■ Work item
Below are the records. Retype exactly the lines between the lines holding "コメントを送信 (274, 2097)" and "Vintage (710, 161)", inclusive.

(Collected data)
'''

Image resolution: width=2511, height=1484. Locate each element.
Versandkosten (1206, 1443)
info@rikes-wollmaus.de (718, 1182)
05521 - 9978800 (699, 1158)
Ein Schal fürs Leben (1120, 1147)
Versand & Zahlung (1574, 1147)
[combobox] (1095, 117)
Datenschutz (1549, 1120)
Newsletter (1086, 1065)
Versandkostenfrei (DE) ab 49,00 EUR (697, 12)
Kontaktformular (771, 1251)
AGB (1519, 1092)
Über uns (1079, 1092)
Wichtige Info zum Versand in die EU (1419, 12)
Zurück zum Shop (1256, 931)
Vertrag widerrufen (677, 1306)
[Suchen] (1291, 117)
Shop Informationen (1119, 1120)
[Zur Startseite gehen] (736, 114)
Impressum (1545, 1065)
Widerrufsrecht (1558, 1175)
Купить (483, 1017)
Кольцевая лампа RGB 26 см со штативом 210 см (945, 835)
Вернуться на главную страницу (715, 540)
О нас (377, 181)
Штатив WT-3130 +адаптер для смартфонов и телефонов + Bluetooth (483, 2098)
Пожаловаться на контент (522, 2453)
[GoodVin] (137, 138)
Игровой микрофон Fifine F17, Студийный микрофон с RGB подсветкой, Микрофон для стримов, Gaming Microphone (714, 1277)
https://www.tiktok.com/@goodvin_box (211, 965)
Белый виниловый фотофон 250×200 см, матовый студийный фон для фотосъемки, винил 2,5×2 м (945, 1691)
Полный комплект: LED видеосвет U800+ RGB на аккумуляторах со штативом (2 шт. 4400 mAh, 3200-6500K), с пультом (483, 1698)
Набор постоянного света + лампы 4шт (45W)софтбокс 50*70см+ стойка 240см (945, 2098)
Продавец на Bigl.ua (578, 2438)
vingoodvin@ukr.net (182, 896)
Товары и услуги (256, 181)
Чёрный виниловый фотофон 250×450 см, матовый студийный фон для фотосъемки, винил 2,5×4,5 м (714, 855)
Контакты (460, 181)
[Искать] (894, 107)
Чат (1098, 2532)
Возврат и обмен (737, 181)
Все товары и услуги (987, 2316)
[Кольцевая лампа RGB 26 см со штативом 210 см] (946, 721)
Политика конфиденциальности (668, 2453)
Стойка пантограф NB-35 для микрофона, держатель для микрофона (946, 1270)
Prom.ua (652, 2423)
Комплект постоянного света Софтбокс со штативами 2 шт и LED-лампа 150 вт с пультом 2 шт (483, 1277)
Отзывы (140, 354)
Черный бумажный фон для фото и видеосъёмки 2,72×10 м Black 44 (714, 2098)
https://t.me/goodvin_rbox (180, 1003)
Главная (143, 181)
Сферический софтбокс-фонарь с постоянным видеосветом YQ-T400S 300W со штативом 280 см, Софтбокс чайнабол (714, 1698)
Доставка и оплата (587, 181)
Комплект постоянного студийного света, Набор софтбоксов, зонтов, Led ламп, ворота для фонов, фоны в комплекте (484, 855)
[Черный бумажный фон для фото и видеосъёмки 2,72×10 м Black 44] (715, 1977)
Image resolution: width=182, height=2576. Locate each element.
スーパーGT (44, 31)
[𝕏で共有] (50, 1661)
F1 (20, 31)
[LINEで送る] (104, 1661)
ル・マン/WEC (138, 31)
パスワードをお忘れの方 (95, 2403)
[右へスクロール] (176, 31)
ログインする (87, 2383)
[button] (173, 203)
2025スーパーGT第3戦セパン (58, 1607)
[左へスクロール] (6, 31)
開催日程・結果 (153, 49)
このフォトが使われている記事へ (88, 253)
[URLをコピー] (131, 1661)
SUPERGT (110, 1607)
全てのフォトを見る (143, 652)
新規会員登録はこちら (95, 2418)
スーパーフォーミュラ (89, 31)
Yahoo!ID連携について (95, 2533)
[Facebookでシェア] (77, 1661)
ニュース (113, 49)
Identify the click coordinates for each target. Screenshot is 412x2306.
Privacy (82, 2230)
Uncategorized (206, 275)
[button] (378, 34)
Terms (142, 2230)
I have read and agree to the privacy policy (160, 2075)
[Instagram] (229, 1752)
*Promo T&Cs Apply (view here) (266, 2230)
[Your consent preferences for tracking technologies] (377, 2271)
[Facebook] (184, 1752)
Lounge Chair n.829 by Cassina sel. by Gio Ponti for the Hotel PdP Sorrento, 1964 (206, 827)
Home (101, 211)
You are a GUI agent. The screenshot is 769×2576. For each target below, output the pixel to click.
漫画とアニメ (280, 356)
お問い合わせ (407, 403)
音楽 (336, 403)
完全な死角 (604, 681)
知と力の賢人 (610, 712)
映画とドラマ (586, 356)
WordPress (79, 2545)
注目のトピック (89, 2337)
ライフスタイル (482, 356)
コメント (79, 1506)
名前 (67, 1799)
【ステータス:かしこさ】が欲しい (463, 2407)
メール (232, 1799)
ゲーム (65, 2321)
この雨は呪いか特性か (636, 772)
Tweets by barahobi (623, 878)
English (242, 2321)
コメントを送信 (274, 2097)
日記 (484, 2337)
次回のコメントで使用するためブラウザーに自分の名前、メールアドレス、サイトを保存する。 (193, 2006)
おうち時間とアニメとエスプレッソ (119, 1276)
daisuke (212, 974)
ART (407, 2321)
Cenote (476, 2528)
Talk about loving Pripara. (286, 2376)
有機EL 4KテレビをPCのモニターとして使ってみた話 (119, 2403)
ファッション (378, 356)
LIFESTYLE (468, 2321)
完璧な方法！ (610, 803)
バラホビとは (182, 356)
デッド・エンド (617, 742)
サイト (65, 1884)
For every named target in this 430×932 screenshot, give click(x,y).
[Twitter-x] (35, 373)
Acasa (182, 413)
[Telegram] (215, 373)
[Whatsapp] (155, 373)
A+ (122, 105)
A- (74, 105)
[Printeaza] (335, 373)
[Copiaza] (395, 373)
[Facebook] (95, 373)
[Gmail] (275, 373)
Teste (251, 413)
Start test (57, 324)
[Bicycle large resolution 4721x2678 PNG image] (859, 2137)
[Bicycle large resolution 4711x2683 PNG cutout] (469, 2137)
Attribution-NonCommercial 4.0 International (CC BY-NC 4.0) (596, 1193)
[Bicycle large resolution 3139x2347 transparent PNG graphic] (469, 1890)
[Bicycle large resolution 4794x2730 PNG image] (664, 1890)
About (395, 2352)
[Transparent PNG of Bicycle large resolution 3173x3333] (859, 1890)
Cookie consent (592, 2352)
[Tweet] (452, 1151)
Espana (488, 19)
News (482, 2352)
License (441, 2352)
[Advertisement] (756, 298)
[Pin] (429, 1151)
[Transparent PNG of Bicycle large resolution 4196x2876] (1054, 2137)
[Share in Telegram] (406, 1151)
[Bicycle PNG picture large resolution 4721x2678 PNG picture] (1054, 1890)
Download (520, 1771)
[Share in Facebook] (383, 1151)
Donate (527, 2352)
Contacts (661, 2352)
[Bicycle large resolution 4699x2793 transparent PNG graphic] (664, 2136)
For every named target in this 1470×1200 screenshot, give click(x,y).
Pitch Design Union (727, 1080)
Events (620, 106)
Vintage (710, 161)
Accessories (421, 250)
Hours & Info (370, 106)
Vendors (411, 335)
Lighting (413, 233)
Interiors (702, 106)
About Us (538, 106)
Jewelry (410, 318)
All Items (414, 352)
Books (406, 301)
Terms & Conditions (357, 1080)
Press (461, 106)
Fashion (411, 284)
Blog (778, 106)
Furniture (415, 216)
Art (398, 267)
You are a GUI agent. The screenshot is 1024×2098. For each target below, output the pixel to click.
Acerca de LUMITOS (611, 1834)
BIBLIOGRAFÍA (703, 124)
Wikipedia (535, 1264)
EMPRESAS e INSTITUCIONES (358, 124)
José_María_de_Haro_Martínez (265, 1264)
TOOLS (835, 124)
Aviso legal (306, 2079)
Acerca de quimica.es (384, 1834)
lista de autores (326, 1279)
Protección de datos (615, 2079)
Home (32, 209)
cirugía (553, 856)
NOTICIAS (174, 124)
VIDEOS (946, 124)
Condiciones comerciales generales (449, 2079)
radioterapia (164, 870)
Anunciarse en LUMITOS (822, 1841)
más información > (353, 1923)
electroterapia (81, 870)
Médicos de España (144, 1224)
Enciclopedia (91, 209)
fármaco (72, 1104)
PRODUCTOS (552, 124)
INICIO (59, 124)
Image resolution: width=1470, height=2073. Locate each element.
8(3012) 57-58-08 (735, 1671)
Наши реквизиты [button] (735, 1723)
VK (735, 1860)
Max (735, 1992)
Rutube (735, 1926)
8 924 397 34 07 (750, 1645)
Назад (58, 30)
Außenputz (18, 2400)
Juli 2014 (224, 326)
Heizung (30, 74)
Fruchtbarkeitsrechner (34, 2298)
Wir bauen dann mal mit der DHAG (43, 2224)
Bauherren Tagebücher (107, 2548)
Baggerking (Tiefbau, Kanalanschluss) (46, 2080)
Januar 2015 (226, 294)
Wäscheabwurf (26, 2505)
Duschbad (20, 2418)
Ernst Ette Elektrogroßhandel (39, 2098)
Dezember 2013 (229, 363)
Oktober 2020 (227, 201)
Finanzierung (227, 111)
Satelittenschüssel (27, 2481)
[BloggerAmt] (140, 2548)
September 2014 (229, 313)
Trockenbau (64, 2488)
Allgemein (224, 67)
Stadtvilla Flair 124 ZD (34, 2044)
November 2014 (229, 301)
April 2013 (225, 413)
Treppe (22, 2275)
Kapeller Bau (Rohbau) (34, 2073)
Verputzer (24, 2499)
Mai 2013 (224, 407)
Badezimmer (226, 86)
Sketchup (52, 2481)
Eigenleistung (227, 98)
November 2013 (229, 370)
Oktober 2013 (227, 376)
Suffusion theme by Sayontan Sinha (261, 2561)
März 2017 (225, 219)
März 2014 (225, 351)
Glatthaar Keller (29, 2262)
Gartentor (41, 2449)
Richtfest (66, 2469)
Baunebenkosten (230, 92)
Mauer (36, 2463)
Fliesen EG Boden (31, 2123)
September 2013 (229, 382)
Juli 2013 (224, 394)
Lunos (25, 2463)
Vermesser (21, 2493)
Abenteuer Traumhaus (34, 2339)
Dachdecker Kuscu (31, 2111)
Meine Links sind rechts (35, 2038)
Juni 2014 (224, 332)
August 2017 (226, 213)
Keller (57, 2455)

'''

■ Response
コメントを送信 (274, 2097)
日記 (484, 2337)
次回のコメントで使用するためブラウザーに自分の名前、メールアドレス、サイトを保存する。 (193, 2006)
おうち時間とアニメとエスプレッソ (119, 1276)
daisuke (212, 974)
ART (407, 2321)
Cenote (476, 2528)
Talk about loving Pripara. (286, 2376)
有機EL 4KテレビをPCのモニターとして使ってみた話 (119, 2403)
ファッション (378, 356)
LIFESTYLE (468, 2321)
完璧な方法！ (610, 803)
バラホビとは (182, 356)
デッド・エンド (617, 742)
サイト (65, 1884)
For every named target in this 430×932 screenshot, give click(x,y).
[Twitter-x] (35, 373)
Acasa (182, 413)
[Telegram] (215, 373)
[Whatsapp] (155, 373)
A+ (122, 105)
A- (74, 105)
[Printeaza] (335, 373)
[Copiaza] (395, 373)
[Facebook] (95, 373)
[Gmail] (275, 373)
Teste (251, 413)
Start test (57, 324)
[Bicycle large resolution 4721x2678 PNG image] (859, 2137)
[Bicycle large resolution 4711x2683 PNG cutout] (469, 2137)
Attribution-NonCommercial 4.0 International (CC BY-NC 4.0) (596, 1193)
[Bicycle large resolution 3139x2347 transparent PNG graphic] (469, 1890)
[Bicycle large resolution 4794x2730 PNG image] (664, 1890)
About (395, 2352)
[Transparent PNG of Bicycle large resolution 3173x3333] (859, 1890)
Cookie consent (592, 2352)
[Tweet] (452, 1151)
Espana (488, 19)
News (482, 2352)
License (441, 2352)
[Advertisement] (756, 298)
[Pin] (429, 1151)
[Transparent PNG of Bicycle large resolution 4196x2876] (1054, 2137)
[Share in Telegram] (406, 1151)
[Bicycle PNG picture large resolution 4721x2678 PNG picture] (1054, 1890)
Download (520, 1771)
[Share in Facebook] (383, 1151)
Donate (527, 2352)
Contacts (661, 2352)
[Bicycle large resolution 4699x2793 transparent PNG graphic] (664, 2136)
For every named target in this 1470×1200 screenshot, give click(x,y).
Pitch Design Union (727, 1080)
Events (620, 106)
Vintage (710, 161)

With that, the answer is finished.